** Text under study follows **
Speed to Safety: Finding the Best Practices, Best Outcomes, and Best Value in Recall Management

Speed to Safety: Finding the Best Practices, Best Outcomes, and Best Value in Recall Management
Hospital Value Analysis Tools

Round Table Discussion with RMIG

Cherie Bragg, Performance Improvement Coordinator, Recall Administrator, Six Sigma Black Belt, Corporate Supply Chain, Yale New Haven Health

Emily Funk, Project Coordinator, Yale New Haven Health

Anna Cerilli, Value and Safety Clinical Coordinator, Corporate Supply Chain, Yale New Haven Health

Jennifer Sanders, Contract Portfolio Manager, Froedtert Health

Mandy Peters, Informatics Analysis with Focus on Recalls, Froedtert Health

Amy Conway, Enterprise Recall Analyst, Supply Chain Management, Mayo Clinic


Recall management is a challenging area for healthcare organizations throughout the country as there is no set methodology, workflows, standardized tools, or training. Healthcare organizations are now developing their own recall management processes, workflows, and problem-solving tools. Luckily, a group of large health systems have gotten together to form the Recall Management Interest Group (RMIG) to help solve all the issues surrounding recall management and create best practices. This round table interview discussion today is with three Healthcare System Recall Management Leaders who are taking this challenging area to task and solving the challenges that have turned RMIG into a major positive force for advancing recall management in our industry.

HVAUMM: I think it is important for us to start with the definition of what recall management truly is in 2025 and beyond. Could you share what your definition is?

JS & MP – Froedtert: Recall management today is an intricate ecosystem that spans a vast and dynamic network — from the FDA and manufacturers to distributors, healthcare systems, and ultimately, patients. The core objective remains constant: speed to safety, with patient well-being always at the forefront.

CB, EF, & AC – YNHHS: We affectionately call recall management in its current state, “The Wild West on the verge of enlightenment.”

“Recalls” encompass all manufacturer safety notifications, from lightbulbs to heart valves, regardless of whether they involve product removal or not. This includes manufacturer instructions for use (MIFU) updates, field corrective actions, recall/removal of product, manufacturer safety bulletins, and others.

Recall management in healthcare systems incorporates the full life cycle of the notification, from receiving, taking action, internal communication, removal if applicable, risk management, documentation, and external closure.

Wild West (current) = everyone is following their own processes (manufacturers, distributors, and providers)

Enlightenment (beyond) = working toward standardization

AC – Mayo: It means we’ve finally admitted that recalls are not just about pulling faulty devices — they’re about managing chaos across an entire health system in real time.
** End of Text under study **
** Data extracts follows **
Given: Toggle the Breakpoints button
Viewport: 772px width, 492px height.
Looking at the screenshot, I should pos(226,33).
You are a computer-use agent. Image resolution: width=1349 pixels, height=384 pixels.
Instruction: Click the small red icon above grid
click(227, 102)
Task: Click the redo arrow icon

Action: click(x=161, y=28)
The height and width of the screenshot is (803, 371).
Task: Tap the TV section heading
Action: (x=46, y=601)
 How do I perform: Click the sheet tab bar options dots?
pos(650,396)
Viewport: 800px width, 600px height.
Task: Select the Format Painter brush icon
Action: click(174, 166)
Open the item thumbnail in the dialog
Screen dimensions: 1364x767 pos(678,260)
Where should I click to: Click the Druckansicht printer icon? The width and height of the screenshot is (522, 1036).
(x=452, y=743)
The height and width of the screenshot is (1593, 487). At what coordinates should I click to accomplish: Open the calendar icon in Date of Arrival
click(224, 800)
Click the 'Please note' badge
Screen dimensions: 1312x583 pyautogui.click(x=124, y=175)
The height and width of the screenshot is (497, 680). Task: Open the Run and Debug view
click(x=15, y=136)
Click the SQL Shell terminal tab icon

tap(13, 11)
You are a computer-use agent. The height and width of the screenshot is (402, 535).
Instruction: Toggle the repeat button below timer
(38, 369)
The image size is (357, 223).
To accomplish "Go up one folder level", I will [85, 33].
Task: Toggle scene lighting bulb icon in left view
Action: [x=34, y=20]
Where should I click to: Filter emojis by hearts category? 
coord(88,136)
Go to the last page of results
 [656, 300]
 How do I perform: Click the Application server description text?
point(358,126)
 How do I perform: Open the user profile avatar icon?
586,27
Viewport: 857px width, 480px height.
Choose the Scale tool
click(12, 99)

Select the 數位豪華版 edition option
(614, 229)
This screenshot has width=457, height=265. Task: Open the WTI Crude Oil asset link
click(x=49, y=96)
** End of Data extracts **
• [Problem 1]:
In the recall management round table, repeat the stretch from "HVAUMM: I think" through "at the forefront.".
• [Problem 2]:
Answer from the recall management round table:
(a) What group did large health systems form to address recall management?
(b) What core objective of recall management do the Froedtert participants name?
(c) What do the Yale New Haven Health participants affectionately call recall management in its current state?

• [Task solution 1]:
HVAUMM: I think it is important for us to start with the definition of what recall management truly is in 2025 and beyond. Could you share what your definition is?

JS & MP – Froedtert: Recall management today is an intricate ecosystem that spans a vast and dynamic network — from the FDA and manufacturers to distributors, healthcare systems, and ultimately, patients. The core objective remains constant: speed to safety, with patient well-being always at the forefront.

• [Task solution 2]:
(a) The Recall Management Interest Group (RMIG)
(b) Speed to safety
(c) "The Wild West on the verge of enlightenment."